In a third episode, Sampson, discharged from the army but still presenting as a male, returns to their uncle's house in Stoughton, Massachusetts. There they assume the name of Ephraim Sampson (the name of a younger brother). Here, Sampson's free conduct with women causes their biographer to comment:

INDENT But her correspondence with her sister sex!Surely it must have been that of sentiment, taste, purity; as animal love, on her part, was out of the question. But I beg excuse, if I happen not to specify every particular of this agreeable round of acquaintance. It may suffice, merely, to say, her uncle being a compassionate man, often reprehended her for her freedom with the girls of his villa; and them he plumply called fools, (a much harsher name than I can give them) for their presumption with the young Continental. Sighing, he would say--their unreserved imprudence would soon detect itself--a multitude of illegitimates! END INDENT

Later, toward the close of his book, Sampson's biographer adds:

INDENT  But to mention the intercourse of our Heroine with her sex, would, like others more dangerous, require an apology I know not how to make. It must be supposed, she acted more from necessity, than a voluntary impulse of passion; and no doubt, succeeded beyond her expectations, or desires. Harmless thing! . . . An inoffensive companion in love! . . . Had she been capacitated and inclined to prey, like a vulture, on the innocence of her sex; vice might have hurried vice, and taste have created appetition. Thus, she would have been less entitled to the clemency of the public. For individual crimes bring on public nuisances and calamities: And debauchery is one of the first. But incapacity, which seldom begets desire, must render her, in this respect, unimpeachable.

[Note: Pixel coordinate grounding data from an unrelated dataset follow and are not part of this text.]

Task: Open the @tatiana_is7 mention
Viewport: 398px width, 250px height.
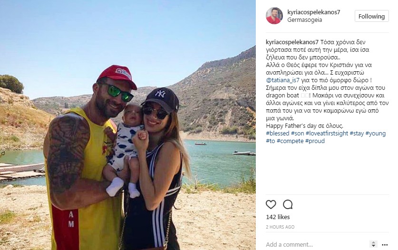Action: [283, 80]
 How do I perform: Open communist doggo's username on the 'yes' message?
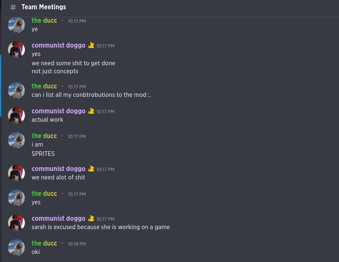[59, 45]
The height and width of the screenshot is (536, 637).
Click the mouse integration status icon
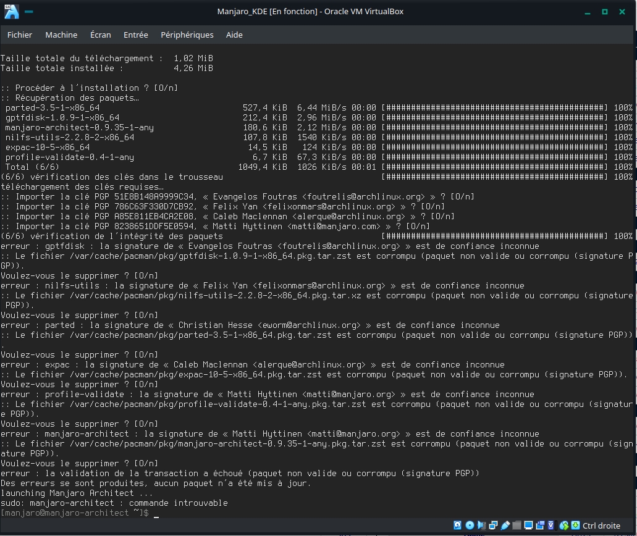(x=563, y=526)
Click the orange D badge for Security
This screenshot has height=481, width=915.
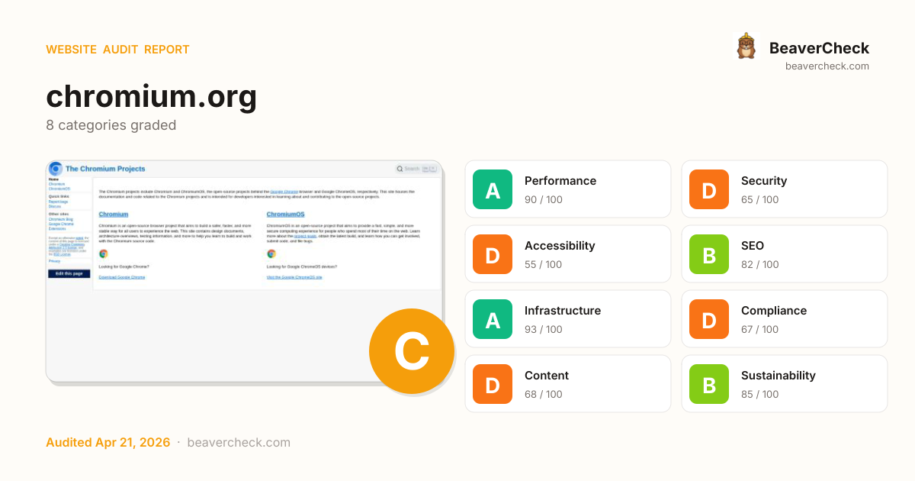click(709, 189)
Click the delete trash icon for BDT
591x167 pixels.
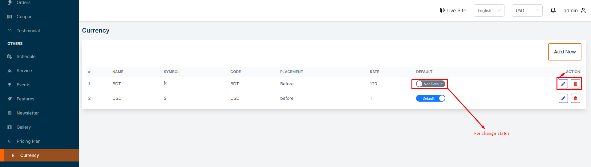(x=575, y=84)
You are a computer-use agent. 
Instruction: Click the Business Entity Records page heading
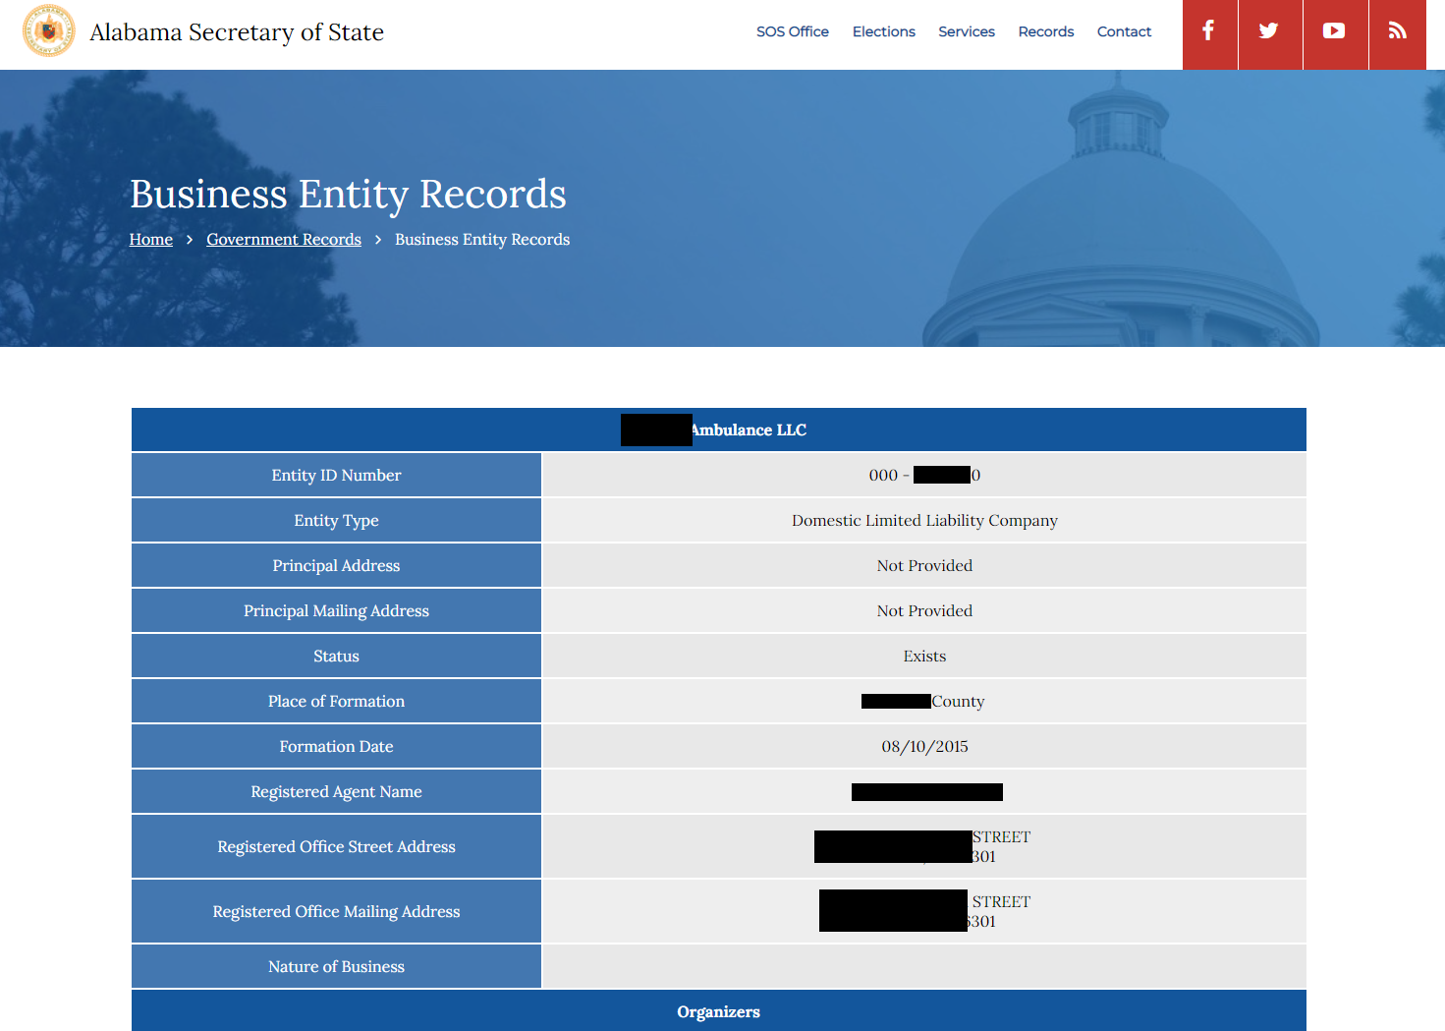(348, 195)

Remember, Females, I am your advocate; and, like you, would pay my devoirs to the Goddess of love. Admit that you conceived an attachment for a female soldier. What is the harm? She acted in the department of that sex, whose embraces you naturally seek. From a like circumstance, we are liable to the same impulse.END INDENT

Finally, Mann denies the gossip "that Mrs. [Deborah Sampson] Gannett refuses her husband the rites of the marriage bed."5

1802
After the original publication of Mann's biographical narrative in 1797, he then prepared a romanticized "Address" about her adventures. Deborah Sampson Gannett first presented these talks at a public gathering in Boston on March 22, 1802, then toured to various New England and New York towns.

In 1804, Paul Revere petitioned the U.S. Congress­ for an additional pension.

On March ll, 1805, Sampson received a pension from the U.S. Government for their Revolutionary War services.

Deborah Sampson Gannet died in 1827, at the age of sixty-six.

In 1838 their family received an additional pension.

NOTES

[Herman Mann], The Female Review. Life of Deborah Sampson, The Female Soldier in the War of the Revolution (first edition, Dedham, Mass., 1797), introduction and notes by John Adams Vinton (Boston: J. K. Wiggin & Wm. Parsons Lund, 1866; rpt. Ny: Arno Press, 1972).